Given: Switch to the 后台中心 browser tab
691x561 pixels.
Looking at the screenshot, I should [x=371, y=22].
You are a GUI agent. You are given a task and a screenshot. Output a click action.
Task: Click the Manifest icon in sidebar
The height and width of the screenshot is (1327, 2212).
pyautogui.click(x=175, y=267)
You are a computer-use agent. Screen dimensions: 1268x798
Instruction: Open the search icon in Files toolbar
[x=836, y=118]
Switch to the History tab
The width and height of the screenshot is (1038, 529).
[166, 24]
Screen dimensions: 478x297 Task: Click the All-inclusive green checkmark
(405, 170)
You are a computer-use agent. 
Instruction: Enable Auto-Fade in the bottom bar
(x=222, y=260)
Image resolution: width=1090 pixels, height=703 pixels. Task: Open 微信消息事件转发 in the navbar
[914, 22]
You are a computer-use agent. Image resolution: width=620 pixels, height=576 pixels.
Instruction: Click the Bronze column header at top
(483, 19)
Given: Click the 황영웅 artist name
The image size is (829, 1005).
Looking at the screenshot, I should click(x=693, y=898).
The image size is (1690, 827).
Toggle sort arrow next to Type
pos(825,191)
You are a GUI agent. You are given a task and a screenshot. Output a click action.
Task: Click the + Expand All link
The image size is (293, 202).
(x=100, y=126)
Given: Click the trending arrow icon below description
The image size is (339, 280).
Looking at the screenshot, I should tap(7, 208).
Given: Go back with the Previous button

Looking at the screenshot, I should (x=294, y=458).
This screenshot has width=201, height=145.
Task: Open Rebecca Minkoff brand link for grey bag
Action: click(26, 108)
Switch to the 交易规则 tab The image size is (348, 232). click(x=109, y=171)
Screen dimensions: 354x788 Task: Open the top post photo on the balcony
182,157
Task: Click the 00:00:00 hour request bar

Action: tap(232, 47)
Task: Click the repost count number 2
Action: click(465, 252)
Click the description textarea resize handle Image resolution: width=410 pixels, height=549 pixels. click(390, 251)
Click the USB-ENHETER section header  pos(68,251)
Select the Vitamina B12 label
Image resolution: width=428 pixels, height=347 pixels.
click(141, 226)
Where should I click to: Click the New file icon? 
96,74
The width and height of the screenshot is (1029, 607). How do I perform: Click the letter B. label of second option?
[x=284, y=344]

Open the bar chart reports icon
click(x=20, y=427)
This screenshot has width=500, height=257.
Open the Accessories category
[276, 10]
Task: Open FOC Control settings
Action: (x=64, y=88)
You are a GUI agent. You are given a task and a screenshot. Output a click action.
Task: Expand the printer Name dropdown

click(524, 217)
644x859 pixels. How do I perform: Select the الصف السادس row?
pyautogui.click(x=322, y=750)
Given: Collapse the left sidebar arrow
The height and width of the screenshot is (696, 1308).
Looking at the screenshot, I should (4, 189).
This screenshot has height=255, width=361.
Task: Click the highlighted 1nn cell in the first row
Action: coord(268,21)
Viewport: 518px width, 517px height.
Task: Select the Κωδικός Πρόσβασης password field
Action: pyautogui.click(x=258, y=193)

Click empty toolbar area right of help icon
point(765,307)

__What to produce__:
Write out every line from the records above, word for word.

__Exercise result__:
Given: Switch to the 后台中心 browser tab
691x561 pixels.
Looking at the screenshot, I should [x=371, y=22].
You are a GUI agent. You are given a task and a screenshot. Output a click action.
Task: Click the Manifest icon in sidebar
The height and width of the screenshot is (1327, 2212).
pyautogui.click(x=175, y=267)
You are a computer-use agent. Screen dimensions: 1268x798
Instruction: Open the search icon in Files toolbar
[x=836, y=118]
Switch to the History tab
The width and height of the screenshot is (1038, 529).
[166, 24]
Screen dimensions: 478x297 Task: Click the All-inclusive green checkmark
(405, 170)
You are a computer-use agent. 
Instruction: Enable Auto-Fade in the bottom bar
(x=222, y=260)
Image resolution: width=1090 pixels, height=703 pixels. Task: Open 微信消息事件转发 in the navbar
[914, 22]
You are a computer-use agent. Image resolution: width=620 pixels, height=576 pixels.
Instruction: Click the Bronze column header at top
(483, 19)
Given: Click the 황영웅 artist name
The image size is (829, 1005).
Looking at the screenshot, I should click(x=693, y=898).
The image size is (1690, 827).
Toggle sort arrow next to Type
pos(825,191)
You are a GUI agent. You are given a task and a screenshot. Output a click action.
Task: Click the + Expand All link
The image size is (293, 202).
(x=100, y=126)
Given: Click the trending arrow icon below description
The image size is (339, 280).
Looking at the screenshot, I should tap(7, 208).
Given: Go back with the Previous button

Looking at the screenshot, I should (x=294, y=458).
This screenshot has width=201, height=145.
Task: Open Rebecca Minkoff brand link for grey bag
Action: click(26, 108)
Switch to the 交易规则 tab The image size is (348, 232). click(x=109, y=171)
Screen dimensions: 354x788 Task: Open the top post photo on the balcony
182,157
Task: Click the 00:00:00 hour request bar

Action: tap(232, 47)
Task: Click the repost count number 2
Action: click(465, 252)
Click the description textarea resize handle Image resolution: width=410 pixels, height=549 pixels. click(390, 251)
Click the USB-ENHETER section header  pos(68,251)
Select the Vitamina B12 label
Image resolution: width=428 pixels, height=347 pixels.
click(141, 226)
Where should I click to: Click the New file icon? 
96,74
The width and height of the screenshot is (1029, 607). How do I perform: Click the letter B. label of second option?
[x=284, y=344]

Open the bar chart reports icon
click(x=20, y=427)
This screenshot has width=500, height=257.
Open the Accessories category
[276, 10]
Task: Open FOC Control settings
Action: (x=64, y=88)
You are a GUI agent. You are given a task and a screenshot. Output a click action.
Task: Expand the printer Name dropdown

click(524, 217)
644x859 pixels. How do I perform: Select the الصف السادس row?
pyautogui.click(x=322, y=750)
Given: Collapse the left sidebar arrow
The height and width of the screenshot is (696, 1308).
Looking at the screenshot, I should (4, 189).
This screenshot has height=255, width=361.
Task: Click the highlighted 1nn cell in the first row
Action: coord(268,21)
Viewport: 518px width, 517px height.
Task: Select the Κωδικός Πρόσβασης password field
Action: pyautogui.click(x=258, y=193)

Click empty toolbar area right of help icon
point(765,307)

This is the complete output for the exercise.